Désobéissance swag

Désobéir, pièce d'actualité n°9

(c) Willy Vainqueur

Elles font l’effet d’une bourrasque : elles ébouriffent, elles s’arrachent, elles se lâchent ; on s’esclaffe, on s’attache, jamais on ne se lasse. Quel vent de liberté souffle dans le théâtre lorsque ces quatre jeunes femmes entrent avec la détermination d’une tempête, comme par effraction mais sans discrétion… joyeuse compagnie des Cambrioleurs !

L’énergie cadencée du quatuor laisse ensuite place à la sobre confession d’une conversion à un islam rigoriste, jusqu’à la trahison des idéaux mais non de la foi, puis au récit d’une rébellion face à un père iranien à la main lourde, et au salut dans la danse.
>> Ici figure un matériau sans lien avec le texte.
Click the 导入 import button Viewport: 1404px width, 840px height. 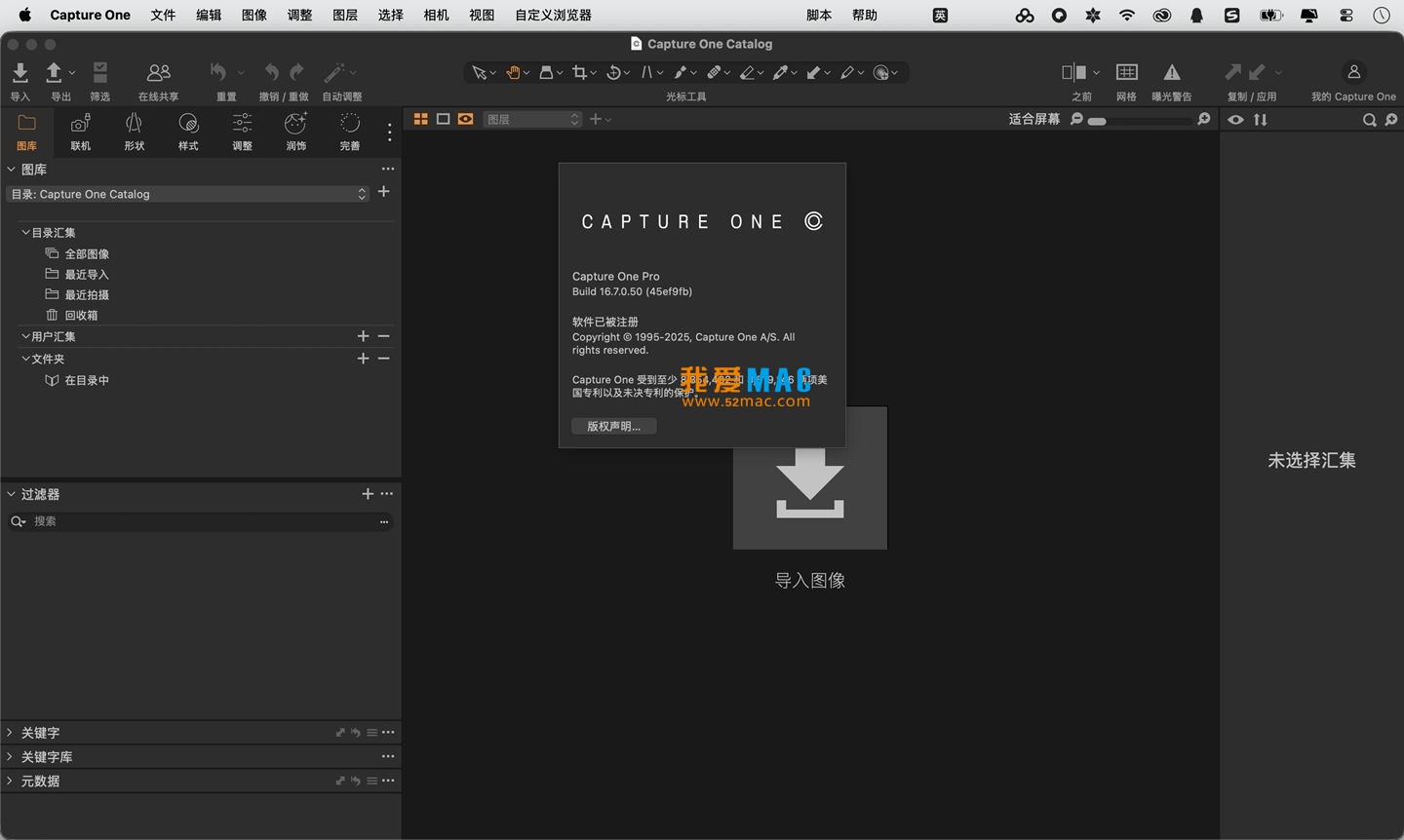20,78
Le plateau, illustrant la traversée du désert, devient alors piste propice à l’exultation des corps, et se retrouve de nouveau investi par un appétit de vivre réjouissant. Le spectacle navigue ainsi habilement du singulier au collectif, du morceau de bravoure aux moments de réflexion partagée, où à la vivacité des échanges répond la sagacité des remarques. Ce joli méli-mélo, sans trop de mélo, fait des drames petits et grands de ces jeunes existences, dresse alors un portrait kaléidoscopique d’une génération vivant sous l’œil du smartphone. À quoi rêvent les jeunes filles ? Et toi mon cœur, pourquoi bats-tu ?
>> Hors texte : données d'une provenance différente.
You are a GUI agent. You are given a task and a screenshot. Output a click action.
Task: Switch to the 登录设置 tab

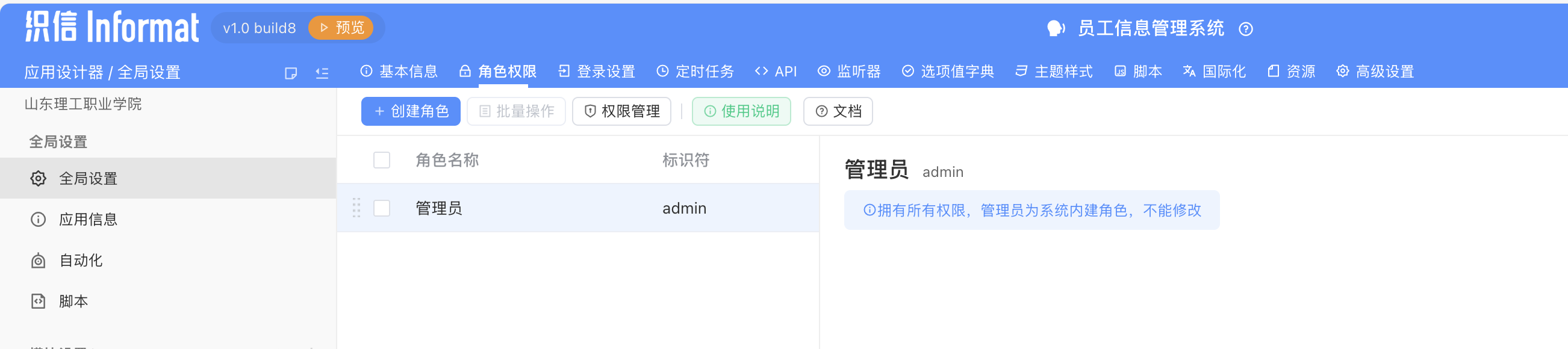[x=597, y=72]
À travers des bribes de vie et des anecdotes, se tirent alors des fils : famille, tradition, religion, sexe, rapport à l’avenir ; ils se nouent et se dénouent au cours du spectacle, comme autant de navettes entre les personnages. L’une relate les cérémonies aux accents païens dans sa famille évangéliste en Normandie, l’autre son rapport au Coran comme livre de chevet, encore toute échevelée par une danse frénétique ; certaines ont la foi, d’autres non, et chacune a son avis et ses envies. Les récits ont cependant en commun d’être ceux d’une émancipation – émancipation qui passe par la danse, par les livres, par le chant. Toutes se cognent en effet aux assignations, aux attentes, au patriarcat, comme elles frappent dans ce mur en fond de scène qui les matérialisent : avec l’énergie des rebelles, la fougue des conquérantes.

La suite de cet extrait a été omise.